Intergovernmental Panel on Climate Change (IPCC): A committee of climatologists, meteorologists, geographers and other scientists, established in 1988 by the WMO and the United Nations Environment Programme (UNEP) to assess the science related to climate change.
UNFCCC: The United Nations Framework Convention on Climate Change is an international environmental treaty negotiated at the United Nations Conference on Environment and Development in 1992. Its objective is to "stabilize greenhouse gas concentrations in the atmosphere at a level that would prevent dangerous anthropogenic interference with the climate system."
The long history of climate science and modelling
Since the 19th century, climatologists and other scientists have contributed to a better understanding of our climate system, collecting and feeding a vast amount of monitoring data into complex computer models, which show how variations in contributing climate factors affect each other and how any climate changes affect ecosystems and human life.
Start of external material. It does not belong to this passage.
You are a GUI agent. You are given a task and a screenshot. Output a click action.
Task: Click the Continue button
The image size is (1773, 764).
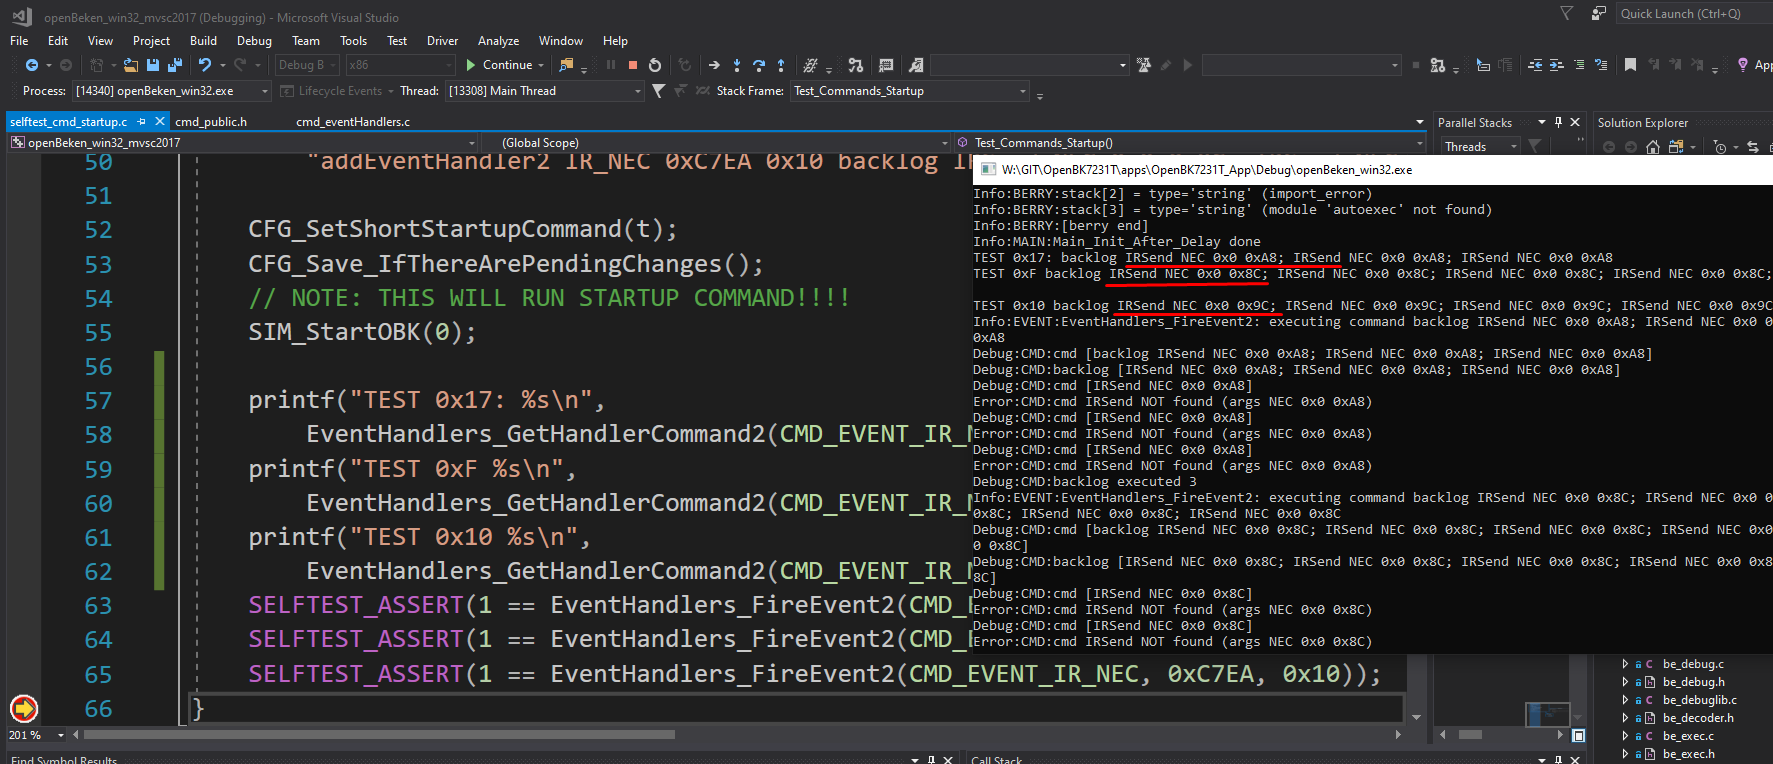click(498, 65)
Two key discoveries: in 1861, Irish physicist, John Tyndall, recognised the natural greenhouse effect and suggested that changes in the atmospheric composition could result in climatic variations. The natural greenhouse effect is caused by so-called greenhouse gases (GHG), which occur naturally in the atmosphere. GHG trap the sun’s heat that reflects back up into the atmosphere, acting like the insulating glass walls of a greenhouse. Without the natural greenhouse effect our planet would be too cold to support life, however, a higher concentration of GHG causes the earth to heat up too much.
In 1896, Swedish chemist, Svante Arrhenius, created the first model that measured the influence of carbon dioxide, the most prominent of the GHGs, in the atmosphere and found that an increase or decrease of the quantity of CO2 results in an increases or decrease in the global temperature in nearly arithmetic progression.